Tokio se somete desde hoy al examen del mundo en medio de una pandemia que desnuda el evento de parte de su liturgia y deja lo esencial, el deporte

23 jul 2021 . Actualizado a las 09:51 h.

El calor, esos 30 grados que castigan la última puesta a punto de los deportistas para los Juegos, aprieta camino de la medianoche en Tokio, con la humedad al 80 %, mientras el susurro del aire acondicionado alivia la espera hacia lo desconocido. Las Olimpiadas, reinterpretadas a finales del XIX bajo una idea de fraternidad y superación, convertidas en el XX en un espectáculo y un negocio monumental, habían convivido con guerras, atentados terroristas, boicots y censuras. Pero nunca se habían celebrado durante una pandemia que la desnuda: el silencio sustituirá al jolgorio festivo del público en los estadios, varios patrocinadores se están desentendiendo del evento con gestos como no enviar a sus popes a la ceremonia de apertura de hoy (13 horas, La 1) y las medidas sanitarias enfrían esa pintoresca convivencia del fenómeno de la NBA con un yudoca anónimo, porque durante unos días todos disfrutan en la Villa de la misma rutina de campamento de verano.

Ni siquiera la ciudad recibe al mundo con los brazos abiertos, sino en un clima de desconfianza: un alto porcentaje de japoneses no querían fiesta. Mientras Tokio se protege con un estado de emergencia por unas cifras de contagios que otras capitales multiplican por mucho, a la ciudad, blindada al mundo desde hace meses sin recibir apenas extranjeros, llegaban atletas de todo el globo.

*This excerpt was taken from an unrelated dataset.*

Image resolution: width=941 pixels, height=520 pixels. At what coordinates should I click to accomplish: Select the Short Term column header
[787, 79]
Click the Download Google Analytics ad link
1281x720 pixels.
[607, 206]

Pero queda el deporte, el pulso entre los mejores, y unos cientos de periodistas para contarlo al planeta. Poco más.

A unas horas de la apertura, los Juegos han resistido. El COI y la organización de Tokio 2020 pactaron en marzo del 2020 un aplazamiento obligado de un año. Se renegociaron contratos, se retrasó la venta de la Villa Olímpica y empezó la reinvención del más festivo y multicultural de los eventos deportivos. Primero, sin espectadores extranjeros, para contener la entrada del virus en Japón, después, sin público local siquiera.

Si antes se repartían condones a los deportistas como una especie de invitación al desenfreno, ahora se les aloja en camas de cartón como metáfora de la austeridad del momento. Para salvar la esencia de los Juegos, debían estar juntos todos los países y todos los deportes, pero ahora ya no tan juntos. El programa apenas se retocó y se mantuvo el gigantismo que amenaza con matar de éxito el tinglado. Por eso cada vez menos ciudades solventes presentan candidaturas para recibir con un lujo de sedes y fuegos artificiales un espectáculo maravilloso. Que puede con todo. El mundo examina desde hoy a Japón.